La critique Nelfesque (edit du 18/01/12): Ca y est! Je l'ai lu! J'avais adoré l'adaptation (et adorer et un mot encore trop faible...), j'avais beaucoup pleuré surtout, je me souvenais de l'avis de Mr K ci-dessus et je n'arrêtais pas de me dire qu'il fallait que je lise ce roman. C'est maintenant chose faite grâce au Book Club de ce mois ci ayant pour thème l'apocalypse.
Quelle claque! Quelle originalité! L'écriture demande certes un effort de lecture au départ et ce roman ne plaira pas à tout le monde mais une fois habitué, cette oeuvre est un vrai régal. Mais quelles sont exactement ces "bizarreries" d'écriture? Les personnages sont "dépersonnifiés", ils n'ont pas de prénoms et sont seulement désignés par les termes "l'homme" et "l'enfant". La ponctuation est rare et les descriptions pauvres de détails. En d'autres termes, tout est mis en oeuvre pour rendre l'écriture plate et ne laisser aux lecteurs que l'essentiel, à savoir l'histoire en elle-même.

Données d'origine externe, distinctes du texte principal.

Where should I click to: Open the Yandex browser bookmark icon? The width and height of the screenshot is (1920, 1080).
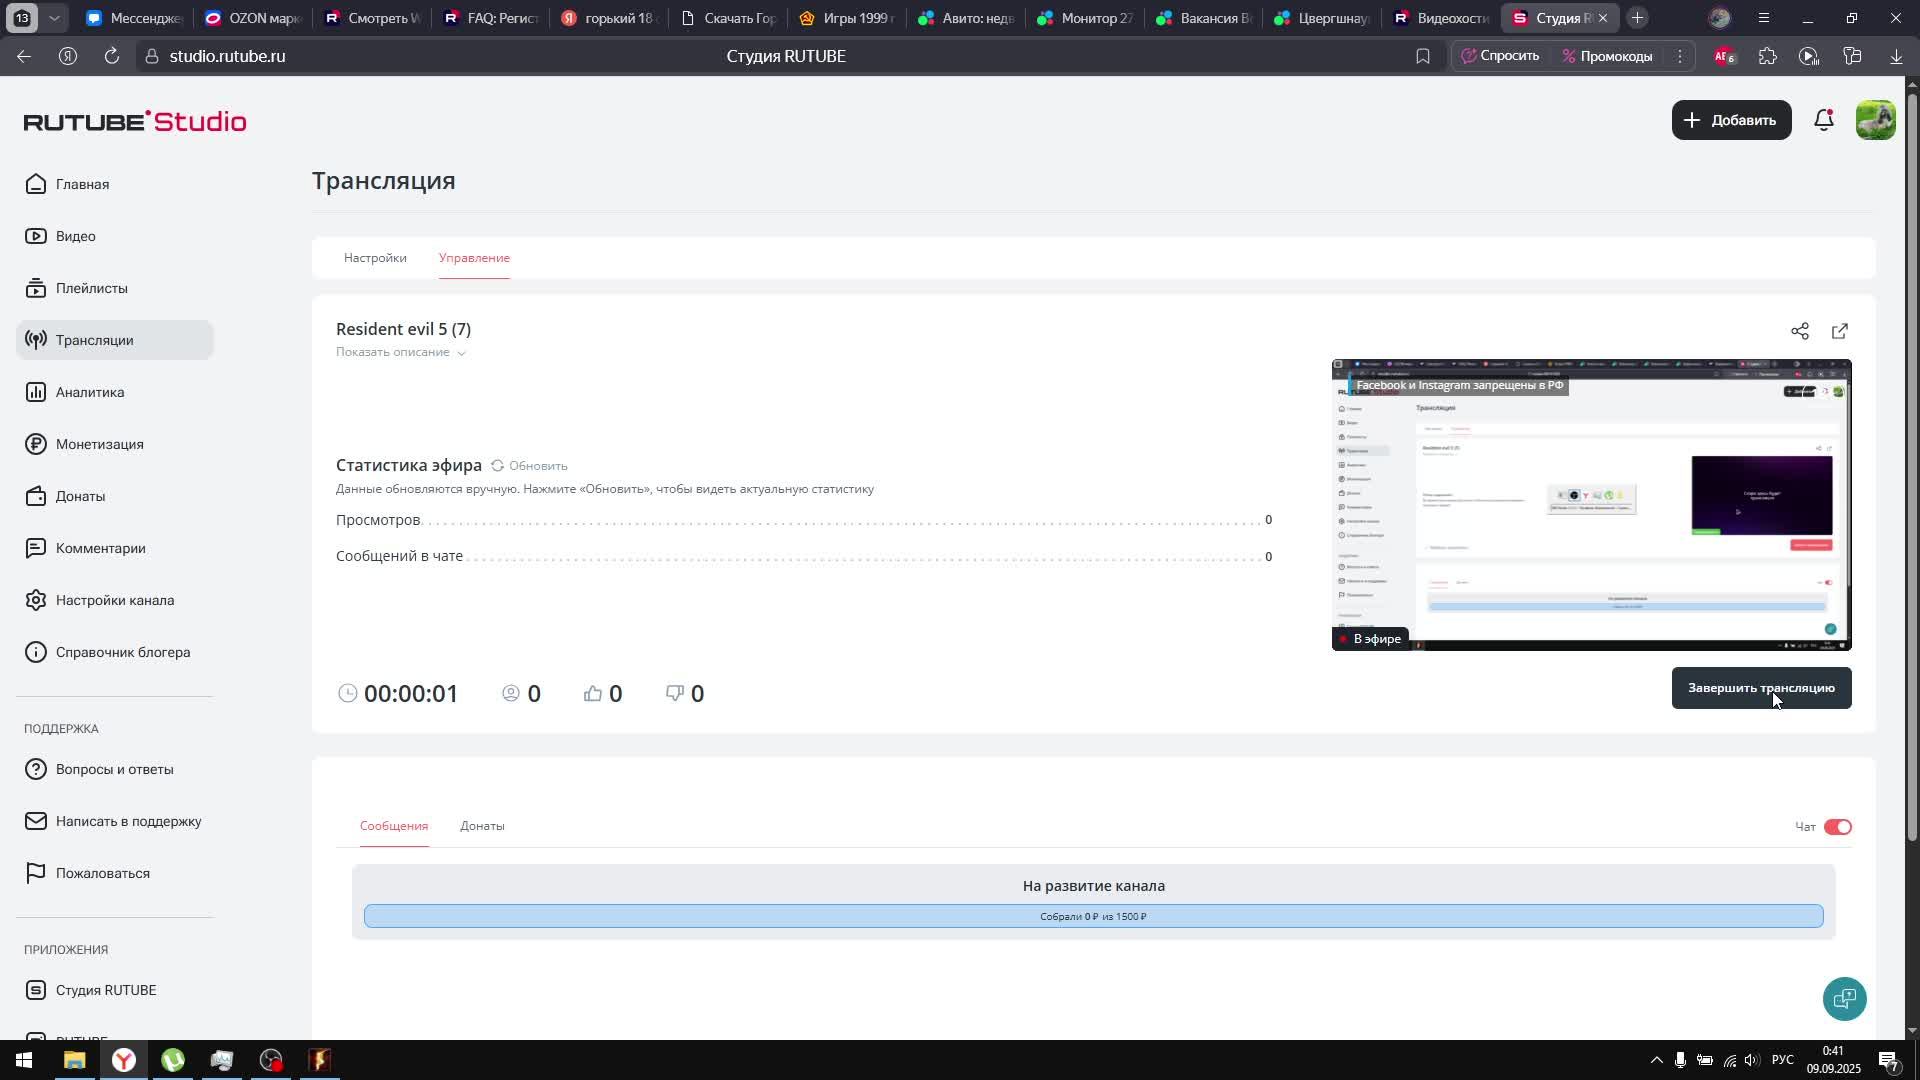1422,56
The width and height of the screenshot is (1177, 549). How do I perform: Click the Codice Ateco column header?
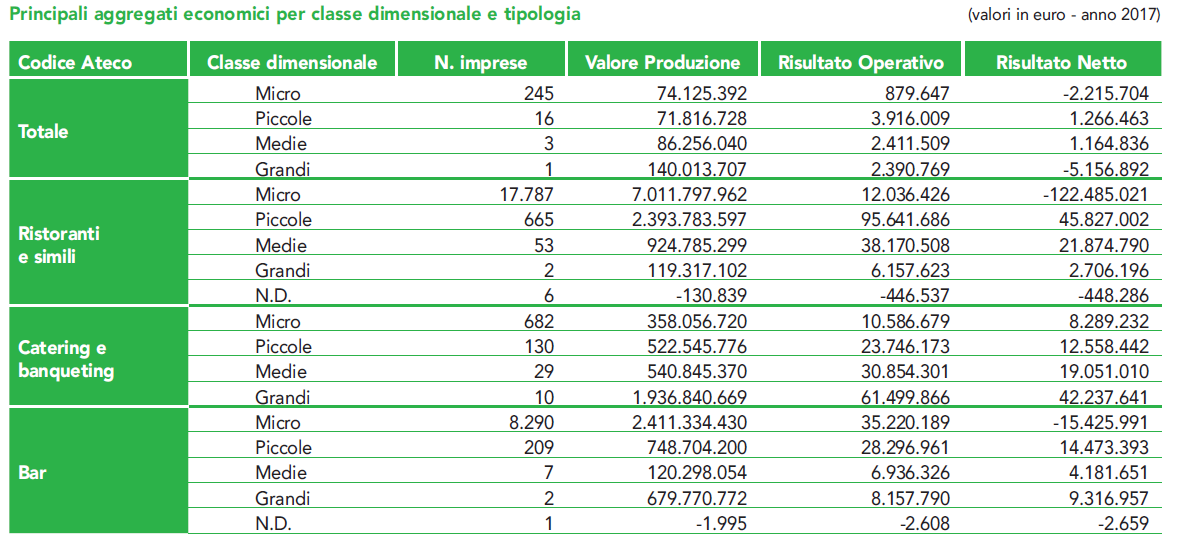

Pas d'empathie, pas d'emphase, seulement un père et son fils, une relation privilégiée dans ce monde dur et froid, livrée dans son plus simple appareil aux personnes tenant ce livre entre leurs mains.
A la lecture de "La Route", on ressent le désespoir, la tristesse, la fragilité de la vie mais aussi et surtout le "non renoncement". L'homme sait que plus rien n'est possible mais il met un point d'honneur à éduquer son fils dans le respect et la croyance (pas forcément à un Dieu mais à une flamme). Toujours croire que l'on peut avancer, ne pas se laisser décourager et avancer coûte que coûte. Par cette éducation et la façon dont l'enfant grandit, ce récit est poignant. Ce petit bonhomme a tout compris de la vie et sait faire la part des choses et prendre les bonnes décisions quand il le faut.
Mieux vaut avoir un moral d'acier pour lire "La Route" (sans ça, on frôlerait le suicide) et ne pas s'attendre à un roman de SF pure sous peine d'être déçu car l'apocalypse n'est ici qu'un contexte (on ne saura rien de ce qui s'est vraiment passé). "La Route" est avant tout un roman sur les épreuves que nous fait rencontrer la vie et sur l'amour entre un père et son fils. Une belle leçon qui m'a vraiment touchée.
Ce roman entre aussi dans le cadre du Challenge [Fins du Monde] de Tigger Lilly auquel Nelfe participe.